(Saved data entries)
##############################
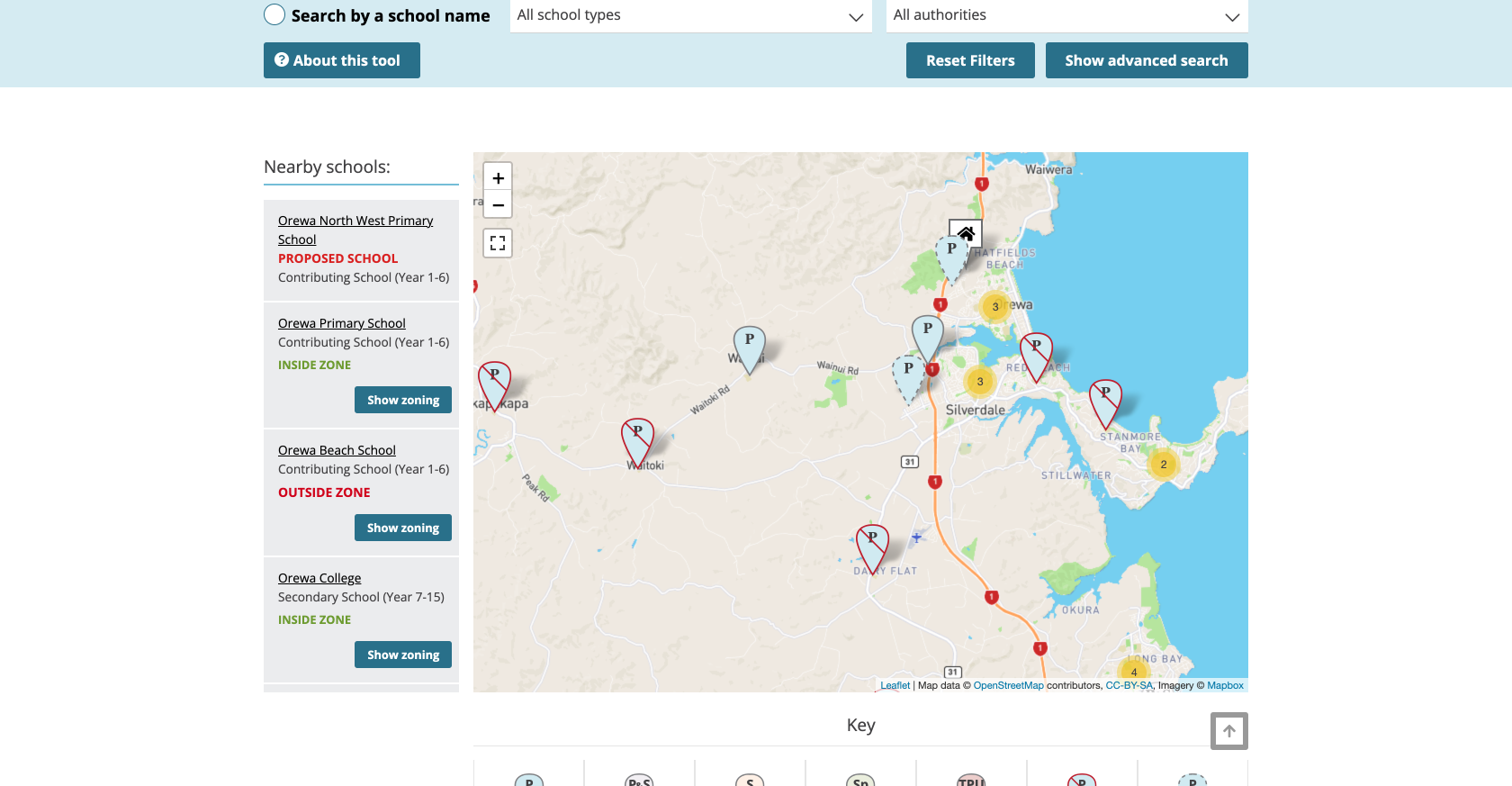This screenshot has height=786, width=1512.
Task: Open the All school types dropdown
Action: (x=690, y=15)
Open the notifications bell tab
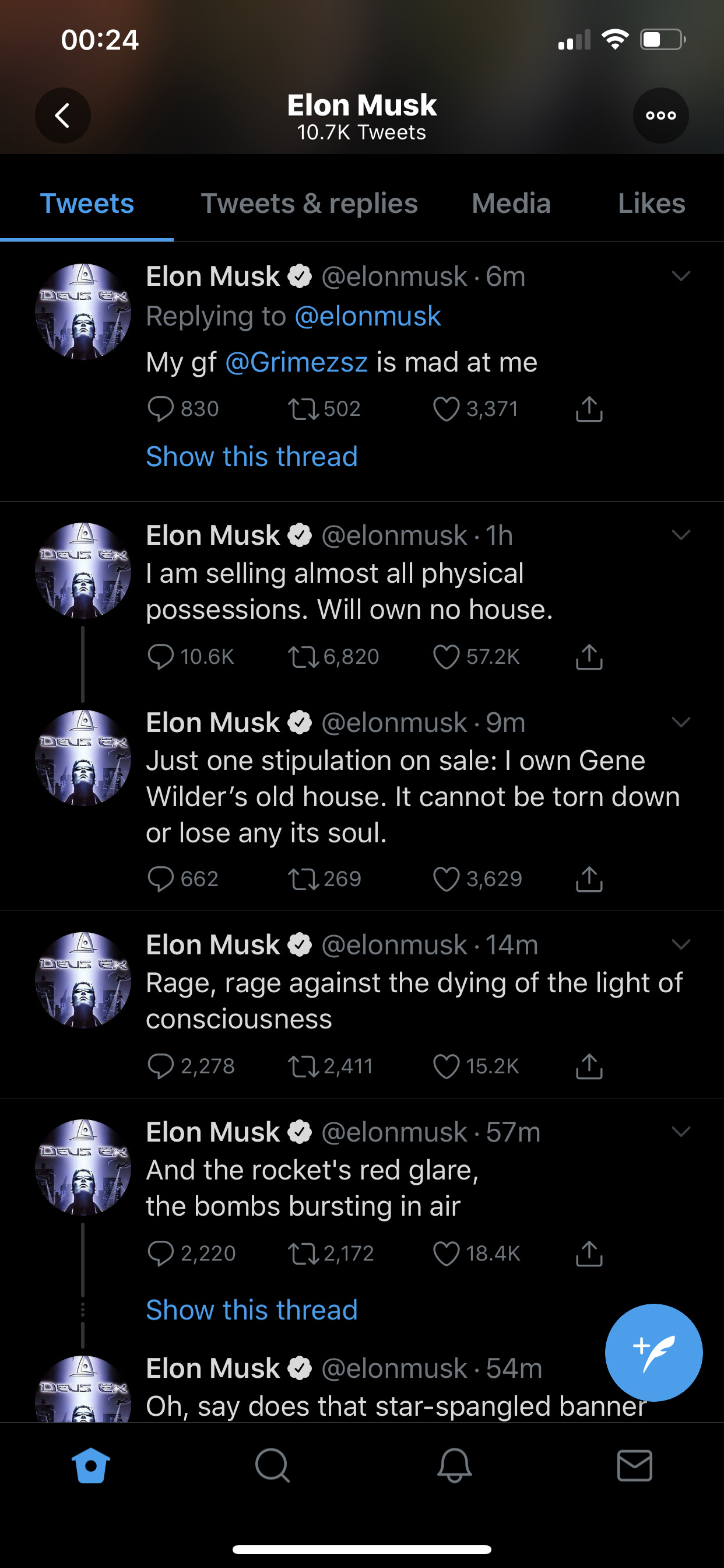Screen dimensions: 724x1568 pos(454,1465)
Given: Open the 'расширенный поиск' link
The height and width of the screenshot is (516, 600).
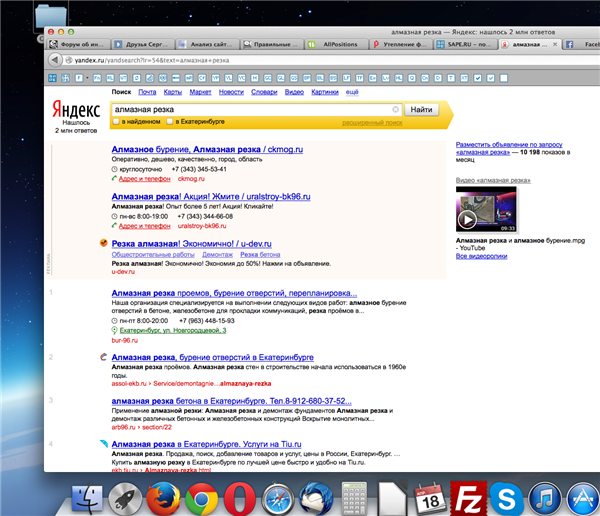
##############################
• [WORK INSTRUCTIONS] Print, please, exactly the lines from the one holding "Open the notifications bell tab" through the final line of the data, both included, while leaving out each picture.

• [EXPECTED ANSWER]
Open the notifications bell tab
Screen dimensions: 724x1568 pos(454,1465)
Given: Open the 'расширенный поиск' link
The height and width of the screenshot is (516, 600).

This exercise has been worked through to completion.